In paragraph 4 of the plaintiff’s affidavit in support, the plaintiff avers that he got a customary grant of the land in dispute from one Joseph Amon Kotey in 2013 and he further states in paragraph 5 that the said Joseph Amon Kotey gave him an indenture to confirm the said customary grant.
The authorities are clear that a customary grant can be reduced into writing but when it is reduced into writing, it is effective still as a customary grant and it takes effect from the original date of the grant and not from the date of the documentation.
Brown v. Quarshigah [2003-2004] SCGLR 930, Sarkodie v. FKA Co.
Ltd [2009] SCGLR 65, and Dovie & Dovie v. Adabanu [2005-2006] SCGLR 905 refer.

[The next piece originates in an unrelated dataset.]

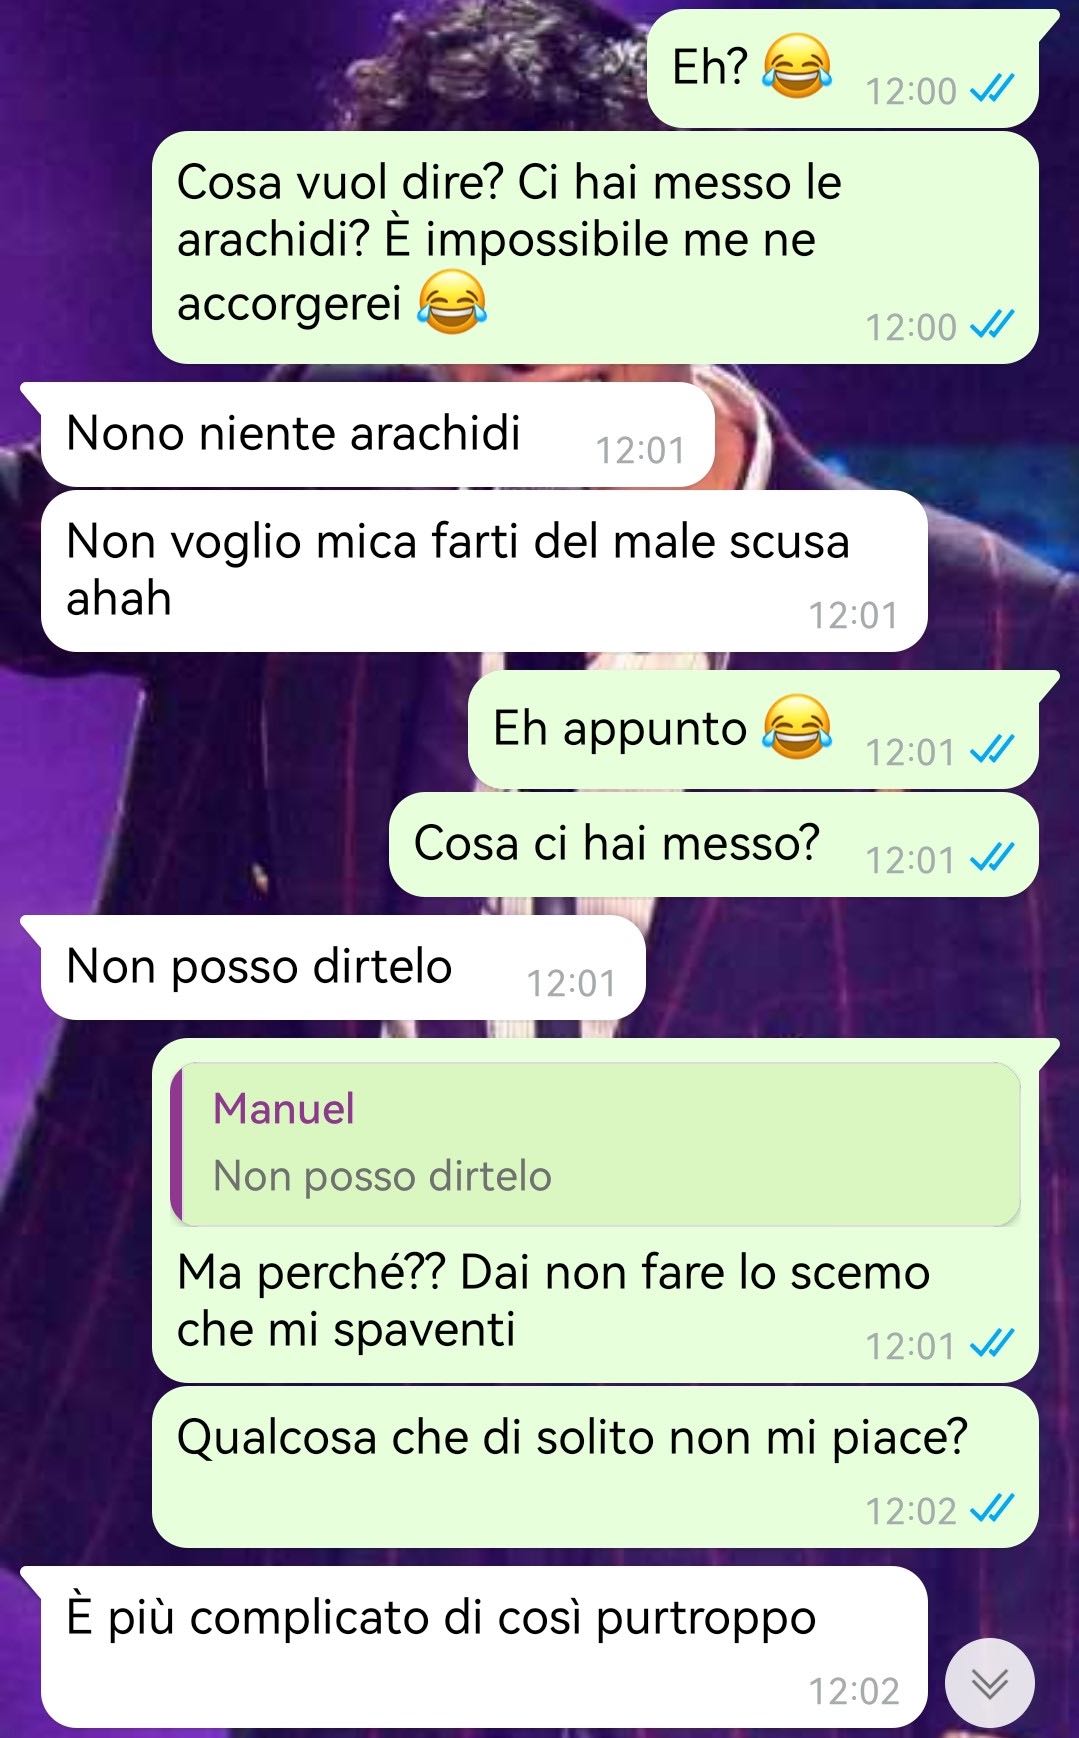Tap read ticks on 'Cosa ci hai messo?'
This screenshot has height=1738, width=1079.
pos(993,858)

The said indenture confirming the grant is attached as Exhibit B. While the supposed customary grant was made in 2013, the document confirming the grant is dated 10th February 2011, two years before the said customary grant.

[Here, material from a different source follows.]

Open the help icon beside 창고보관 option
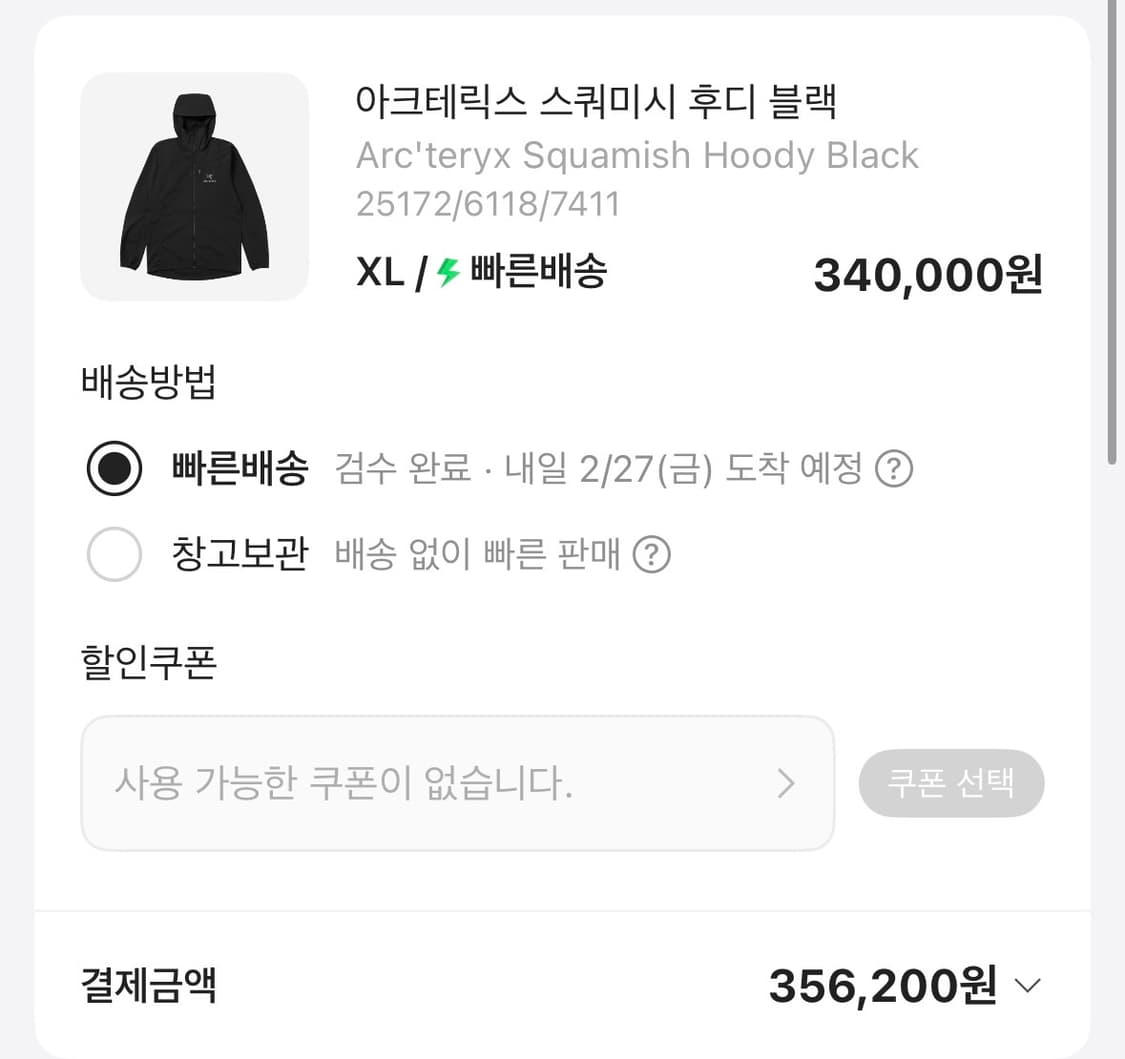The height and width of the screenshot is (1059, 1125). pos(651,554)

The said document is also a Deed of Assignment and it does not make any reference to a supposed customary grant.
This grant to the plaintiff to all intents and purposes is an assignment which is a common law interest and not a customary grant.

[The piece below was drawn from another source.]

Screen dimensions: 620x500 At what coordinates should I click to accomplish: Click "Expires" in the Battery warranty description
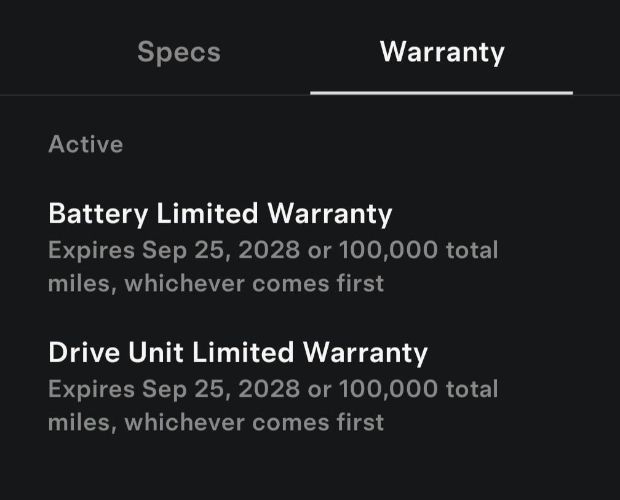90,249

The document was also signed by the Assignor on 6th July, 2013 and by the plaintiff (Assignee) on 17th August, 2013. Thus while the document is dated 2011, it was executed by the parties in 2013. This generally is not a problem but the problem however arises when one analyses the oath of proof.
Even though it is stated clearly on the document that the Assignor signed it on 6th July 2013, the oath of proof was supposedly sworn to on 17th April 2011, about two years before the Assignor signed the document.
The oath of proof also states that the witness was present when the said Assignor executed the document on 17th April 2011. This statement on oath is contradictory to the date indicated against the signature of the Assignor as the date he signed the document.
Though counsel for plaintiff has asserted that fraud cannot be proved only by affidavit evidence which is largely true, my assessment of Exhibit B, the document plaintiff relies on and upon which he has brought this application, leads me to one conclusion, that it is a suspicious document and I cannot, based on the issues raised, grant an equitable remedy on a suspicious document as the maxim goes – “he who comes to equity must come with clean hands”. Furthermore, the application is to prevent the defendant from further developing the land.